TUTELA DEI MINORI

Tik Tok : alcuni dubbi sull’age verification

Il social network dovrà adottare procedure non facilmente aggirabili dall’utente

TikTok: ora siamo a posto con la privacy? Da quanto risulta dalla comunicazione resa nota dal Garante per la protezione dei dati personali, il social network intende adempiere alle indicazioni contenute nel provvedimento di limitazione provvisoria del trattamento  dei dati degli utenti che si trovano sul territorio italiano per i quali non si riscontra “assoluta certezza dell’età e, conseguentemente, del rispetto delle disposizioni collegate al requisito anagrafico”.

Tale provvedimento era stato adottato mentre era già in corso un procedimento istruttorio  cui è seguita la comunicazione da parte dell’autorità di controllo irlandese che indicava TikTok Ireland come stabilimento principale. Non avendo ricevuto da parte della Società “rassicurazioni in ordine all’assunzione di corrette modalità per l’accertamento dell’età anagrafica degli iscritti alla piattaforma” e avendo riscontrato invece quelle circostanze eccezionali ed urgenti, il Garante Privacy ha adottato un intervento temporaneo di tutela degli interessati in deroga al meccanismo di coerenza.

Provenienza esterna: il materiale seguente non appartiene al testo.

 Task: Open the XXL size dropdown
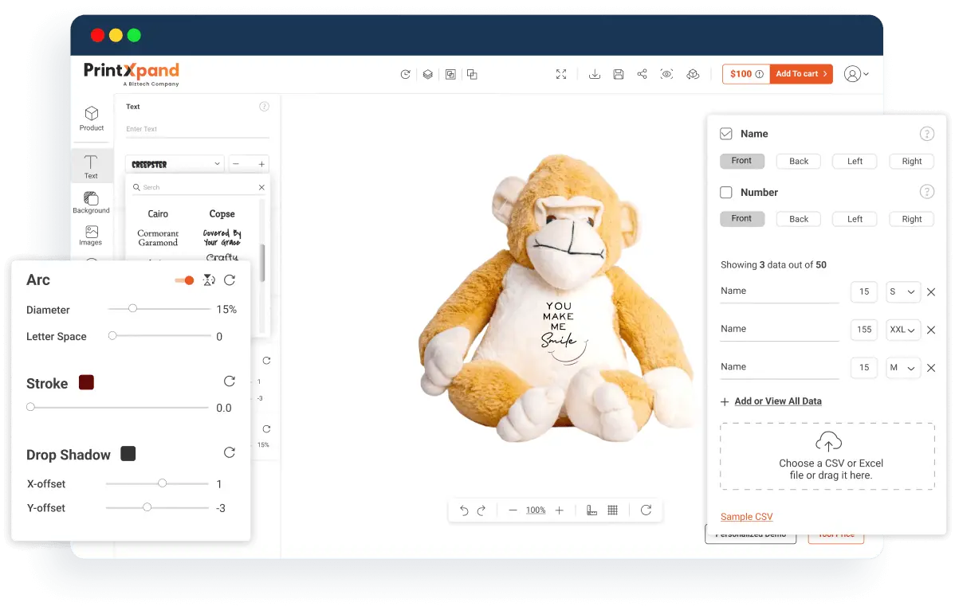point(902,330)
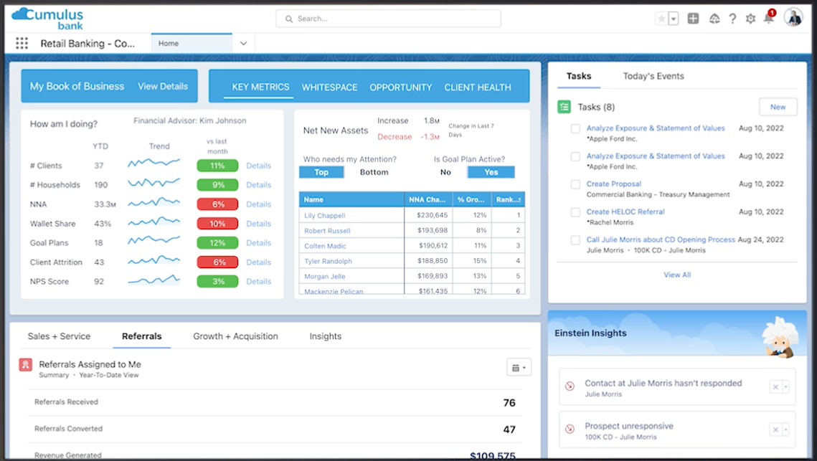
Task: Switch to the CLIENT HEALTH tab
Action: point(478,87)
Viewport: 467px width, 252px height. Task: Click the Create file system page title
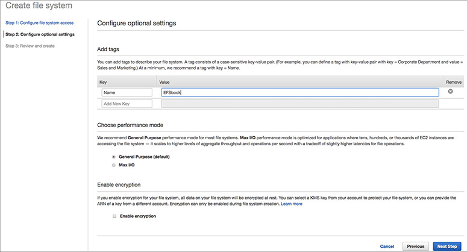point(39,6)
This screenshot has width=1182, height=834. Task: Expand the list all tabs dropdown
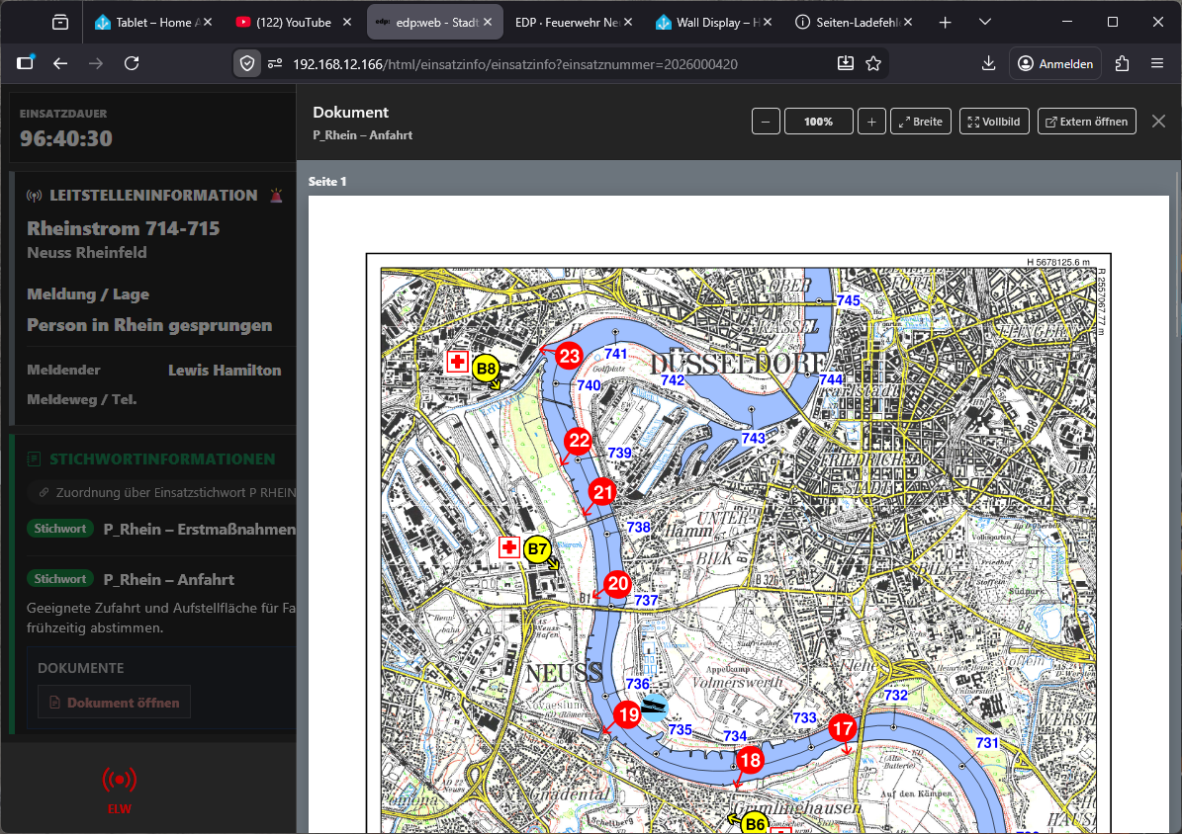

Chiaramente, in ottica di accountability la piattaforma ora dovrà ancor più comprovare l’adeguatezza delle misure annunciate. Non è possibile, infatti, limitarsi ad un wishful thinking bensì occorre predisporre tutele effettive e considerare la particolare vulnerabilità degli interessati coinvolti che rende necessaria l’adozione di presidi adeguati, preventivi e una trasparenza informativa.

Le procedure di age verification, comunque siano condotte, non dovranno essere difatti facilmente aggirabili né portare ad attività di trattamento in violazione del principio di minimizzazione o che possano esporre ad un rischio elevato gli interessati. 

Ad esempio, la richiesta di reinserimento della data di nascita a tutti gli utenti italiani e la rimozione degli account per cui l’età risulta inferiore a 13 anni, più che un primo passo sembra un passo “0”. È dagli albori del web che i minori hanno infatti imparato che cliccando “Yes, I’m 18” consente l’accesso a contenuti riservati ad un pubblico adulto.

Lascia non poche perplessità anche l’introduzione di un meccanismo di segnalazione degli utenti “che sembrano avere meno di 13 anni”, per tutta la serie di criticità che comporta un controllo delegato (anche parzialmente) agli utenti.

Neanche l’annunciato impiego di sistemi di intelligenza artificiale per completare il processo di verifica fino ad un livello di “ragionevole certezza” apre a prospettive e scenari particolarmente rassicuranti. 

Di sicuro, il complesso delle misure adottate e in corso di adozione è opportuno che sia oggetto di consultazione preventiva ai sensi dell’art. 36 GDPR.